A pretensão de Paes é colocar essa nova força de segurança, tida como inconstitucional por alguns juristas, para atuar justamente em casos semelhantes a esse que justificou que Thiago e Igor fossem baleados nesta segunda-feira.
É óbvio que precisamos encontrar saídas urgentes para violência urbana. Mas também deveria ser óbvio que aumentar a proporção do que já é feito hoje, em larga escala e a nível nacional pelas polícias militares, não vai resolver o problema. Já há muito são debatidas possíveis solucões para a crise de segurança, como a desmilitarização, a unificação das polícias, a criação de uma carreira única, a legalização das drogas, a ênfase na resolução de homicídios (algumas delas estão bem resumidas neste texto de Luciana Genro)

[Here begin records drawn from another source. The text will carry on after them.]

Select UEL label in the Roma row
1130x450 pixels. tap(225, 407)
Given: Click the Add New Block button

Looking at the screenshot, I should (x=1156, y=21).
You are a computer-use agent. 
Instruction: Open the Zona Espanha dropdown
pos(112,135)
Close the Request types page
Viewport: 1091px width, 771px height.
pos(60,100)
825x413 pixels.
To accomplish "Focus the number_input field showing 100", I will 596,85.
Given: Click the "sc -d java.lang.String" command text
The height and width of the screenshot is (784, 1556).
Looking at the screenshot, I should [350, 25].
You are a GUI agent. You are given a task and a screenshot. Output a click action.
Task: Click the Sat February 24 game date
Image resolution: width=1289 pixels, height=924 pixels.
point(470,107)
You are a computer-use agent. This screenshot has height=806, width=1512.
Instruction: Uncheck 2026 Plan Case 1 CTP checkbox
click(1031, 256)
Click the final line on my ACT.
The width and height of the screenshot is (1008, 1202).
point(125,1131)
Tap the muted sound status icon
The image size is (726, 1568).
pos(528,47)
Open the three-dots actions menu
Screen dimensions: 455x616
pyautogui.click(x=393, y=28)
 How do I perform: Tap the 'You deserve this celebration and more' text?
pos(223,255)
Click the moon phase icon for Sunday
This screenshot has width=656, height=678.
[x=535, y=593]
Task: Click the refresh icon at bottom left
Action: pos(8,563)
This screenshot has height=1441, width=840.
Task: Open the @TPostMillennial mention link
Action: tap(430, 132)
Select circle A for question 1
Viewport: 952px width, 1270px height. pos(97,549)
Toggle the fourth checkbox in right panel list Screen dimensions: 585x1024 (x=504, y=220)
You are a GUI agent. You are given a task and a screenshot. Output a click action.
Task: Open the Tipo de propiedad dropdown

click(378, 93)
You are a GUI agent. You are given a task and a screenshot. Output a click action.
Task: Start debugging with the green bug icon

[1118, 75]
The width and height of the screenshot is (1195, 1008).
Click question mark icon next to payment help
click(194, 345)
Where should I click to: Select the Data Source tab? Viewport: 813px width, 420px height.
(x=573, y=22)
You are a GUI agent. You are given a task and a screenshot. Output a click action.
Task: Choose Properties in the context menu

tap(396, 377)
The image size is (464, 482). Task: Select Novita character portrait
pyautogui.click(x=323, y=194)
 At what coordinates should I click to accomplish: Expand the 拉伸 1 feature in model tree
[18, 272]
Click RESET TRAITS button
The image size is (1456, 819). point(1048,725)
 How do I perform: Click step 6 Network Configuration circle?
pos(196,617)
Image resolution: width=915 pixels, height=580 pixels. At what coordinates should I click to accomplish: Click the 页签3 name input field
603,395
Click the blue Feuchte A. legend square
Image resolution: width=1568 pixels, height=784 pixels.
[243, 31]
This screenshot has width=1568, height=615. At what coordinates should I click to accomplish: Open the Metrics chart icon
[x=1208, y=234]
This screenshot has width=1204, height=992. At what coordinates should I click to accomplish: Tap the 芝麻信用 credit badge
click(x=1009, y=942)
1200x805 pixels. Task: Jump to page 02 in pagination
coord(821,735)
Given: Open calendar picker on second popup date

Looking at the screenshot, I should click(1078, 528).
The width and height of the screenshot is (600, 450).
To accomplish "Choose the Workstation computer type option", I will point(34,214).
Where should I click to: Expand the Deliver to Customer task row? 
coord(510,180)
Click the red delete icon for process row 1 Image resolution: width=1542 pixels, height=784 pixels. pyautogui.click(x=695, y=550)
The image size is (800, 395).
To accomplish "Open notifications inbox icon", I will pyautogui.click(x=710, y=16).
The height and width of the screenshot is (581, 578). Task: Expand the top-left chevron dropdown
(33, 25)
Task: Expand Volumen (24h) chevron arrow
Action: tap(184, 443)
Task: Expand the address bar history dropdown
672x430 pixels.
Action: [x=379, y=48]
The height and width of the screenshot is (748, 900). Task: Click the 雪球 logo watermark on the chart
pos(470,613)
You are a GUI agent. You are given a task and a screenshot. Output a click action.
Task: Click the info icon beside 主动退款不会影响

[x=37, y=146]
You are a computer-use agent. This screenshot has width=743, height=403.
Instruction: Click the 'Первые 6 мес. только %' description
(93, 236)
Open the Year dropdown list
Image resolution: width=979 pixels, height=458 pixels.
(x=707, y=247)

Isso como medidas de reformas na própria dinâmica capitalista, mas que no fundo nós sabemos que serão insuficientes para resolver um problema mais profundo, ainda mais se tratando de um país que tem na escravidão e consequentemente no racismo como um dos pilares para o surgimento do capitalismo em nossa formação social. Mas certamente, a compreensão da complexidade desta tarefa não exclui a necessidade de lutar por essas reformas por agora, com um programa de transição que conecte as medidas urgentes e mais imediatas com a transformação radical da sociedade.
O enfrentamento à extrema-direita, que vem se apropriando do debate da segurança pública, também perpassa pelo desafio de apresentar uma alternativa à esquerda sobre o tema. Algo que deve ser conectado diretamente à luta das vítimas da violência policial. Justiça para Thiago e Igor!